Making Democracy Popular: Corruption, Populism & Brazil

Brazilians take to the streets to protest rampant government corruption on March 13, 2016.  Photo by Agencia Brazil (CC BY 3.0 BR)

What do Mexico’s Andrés Manuel López Obrador, Hungary’s Viktor Orbán, the Philippines’ Rodrigo Duterte and Venezuela’s Hugo Chávez have in common? They’ve all been branded as populists, both celebratorily and scathingly. As Brazil heads to elections on October 7, all eyes are on ultra-conservative candidate Jair Bolsonaro – who brazenly rejects political correctness, defends Brazil’s authoritarian past and promises to upend the establishment – as the latest in a line of political strongmen turning citizen malaise into electoral success.

Charismatic populist leaders present society as divided into two separate and homogeneous entities: the corrupt elite, and the pure people who the corrupt have oppressed. Proclaiming their direct link to the people (often enabled by social networks), they tend to eschew representative institutions and checks and balances. While left-wing populists take a class-based approach pitting working and middle-class people against a greedy economic elite, right-wing populists typically define the people as an exclusive group along ethnic, racial or national lines.

Latin America has certainly seen its share of left-wing populist movements: think Argentina’s Peron and later Venezuela’s Chavez, Obrador’s recent success in Mexico, and Brazil’s own Luiz Inácio Lula da Silva, once revered for his social programs like Bolsa Família (Family Allowance) and called “the most popular politician on earth” by President Obama.

However, Jair Bolsonaro’s election would be Latin America’s first right-wing populist manifestation of the tidal forces of economic recession, cultural backlash and rejection of status quo politics that have destabilized traditional parties, reshuffled alliances and driven voters to ideological extremes in other parts of the world.
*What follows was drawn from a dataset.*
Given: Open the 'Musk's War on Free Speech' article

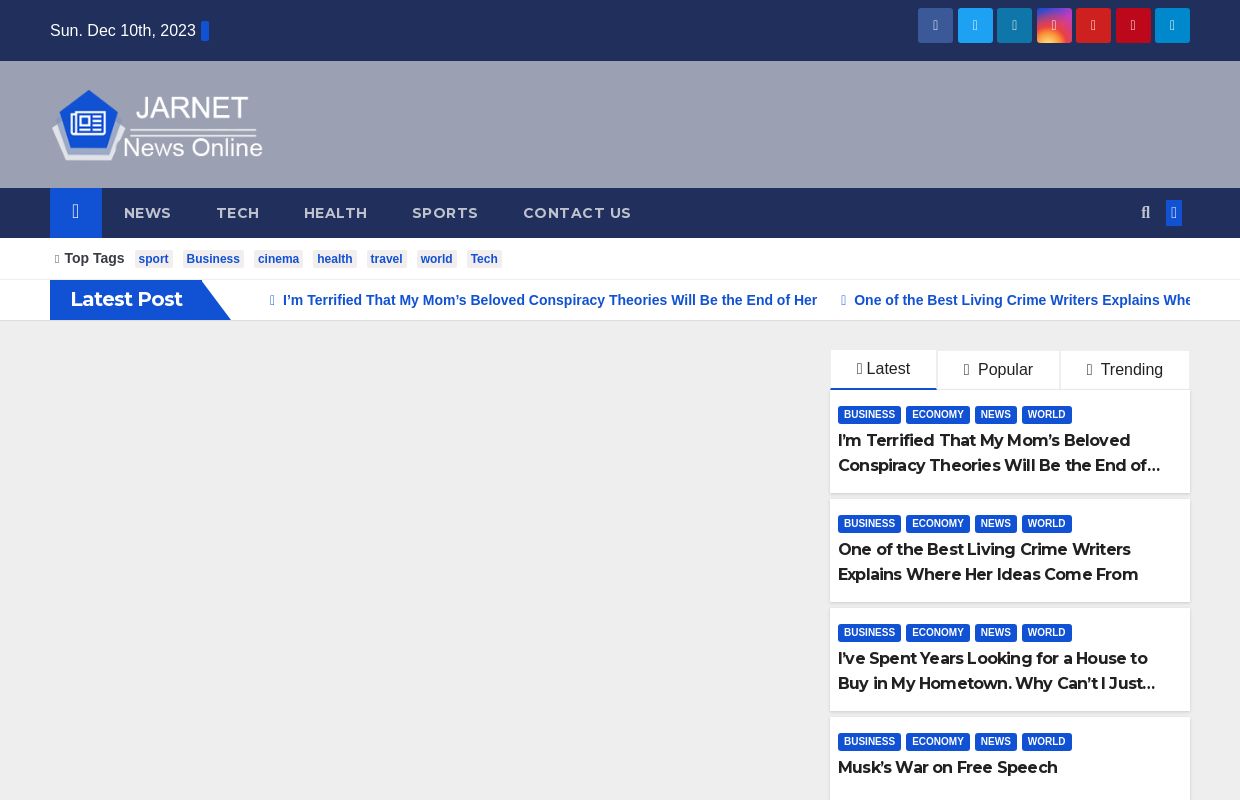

His rise can be seen within a broader context of economic, political and cultural insecurity that motivate voters to seek protection and simple solutions to daunting societal problems.

As I argued in my master’s thesis, a belief in a dysfunctional or unfair economic and political system – along with a rejection of globalization and seemingly uncontrolled migration – are the strongest indicators of the right-wing populist vote in the United States and Europe. Unlike in those regions, globalization and migration have not emerged as central issues in Brazil (though immigration could be politicized in the future as thousands flee Venezuela). Instead, the former two grievances have been most significant, with public fury over economic stagnation and rampant corruption propelling Bolsonaro’s popularity.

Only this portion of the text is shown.